● EXCERPTED PASSAGE:
========================================================================

Measuring the impact of cultural organisations, particularly museums, is probably the widely most debated topic in our sector today.
Over time, academic literature and practice in the field have enabled the development of various analysis and evaluation methodologies, from those that allow projects and activities to be targeted at precise impacts in advance, to those that provide tools for measuring short/medium or long-term impacts after the event.
But how can these methods be put into practice if the beneficiaries are children? How can the data needed for analysis be collected?
Through the European project Looda – Looking for data (a small-scale Erasmus+ partnership), the BAM! team is trying to understand which impact analysis methods are suitable for measuring and evaluating the impact of children’s museums on their main target groups: children and families!
What data needs to be collected? What tools need to be used? How can children themselves be involved in the assessments?
The aim of the project, as you may have read in our article, will in fact be to develop a “Toolkit”: a container of different tools that can help children’s museums to collect the necessary data to carry out the analysis and evaluation of their social and cultural impact.
The partnership, headed by MUBA Milano and including BAM! Strategie Culturali, Hands-on International and Sladovna Pisek, began its research last May and will enter a new phase in January 2023: the pilot phase!
During the pilots in Milan and Pisek planned for spring 2023, the tools developed during this period will be put into practice and tested. They will then be available from next autumn for all interested museums. But how have we got to this point?

========================================================================

● RECORDED DATA:

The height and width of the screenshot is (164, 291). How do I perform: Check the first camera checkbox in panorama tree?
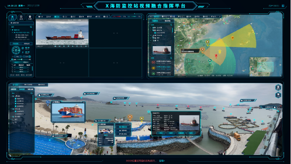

========================================================================

● PARTS OF THE EXERCISE:
a) Change "research" to "investigation" in the text on the Looda project, and write out the part that opens with the words containing "The aim of the" and closes with "the pilot phase!".
b) Answer these questions from the text on the Looda project:
(i) Which organization heads the partnership?
(ii) In which two places are the pilots planned for spring 2023?
(iii) What kind of Erasmus+ partnership is Looda?
c) Continue the text on the Looda project from its last sentence.

● RESULTS FOR EACH TASK:
a)
The aim of the project, as you may have read in our article, will in fact be to develop a “Toolkit”: a container of different tools that can help children’s museums to collect the necessary data to carry out the analysis and evaluation of their social and cultural impact.
The partnership, headed by MUBA Milano and including BAM! Strategie Culturali, Hands-on International and Sladovna Pisek, began its investigation last May and will enter a new phase in January 2023: the pilot phase!

b)
(i) MUBA Milano
(ii) Milan and Pisek
(iii) A small-scale Erasmus+ partnership

c)
Between June and September 2022, BAM! ran a specially planned training cycle for the operators of the two children’s museum project partners on impact assessment-related topics. After presenting the various existing methods to the partnership, the Theory of Change was identified as the most suitable method for supporting museums in assessing their social and cultural impact. The museums therefore got involved during the meetings by developing their own impact strategy and monitoring plan.
The partners met for the first live training in Milan to build a logical impact framework able to represent the reality of children’s museums and “classic” museums strongly oriented towards this target group.
During the second live training, this time in the Czech Republic, at the Sladovna Museum in Pisek, it was time to focus on indicators and tools and on identifying effective systems and tools for data collection geared towards impact monitoring and evaluation.
All that remains for us to do is to put ourselves to the test over the coming months of pilots, while you simply have to follow us to learn more about the developments and contact us if you’re interested in knowing more about your child audience!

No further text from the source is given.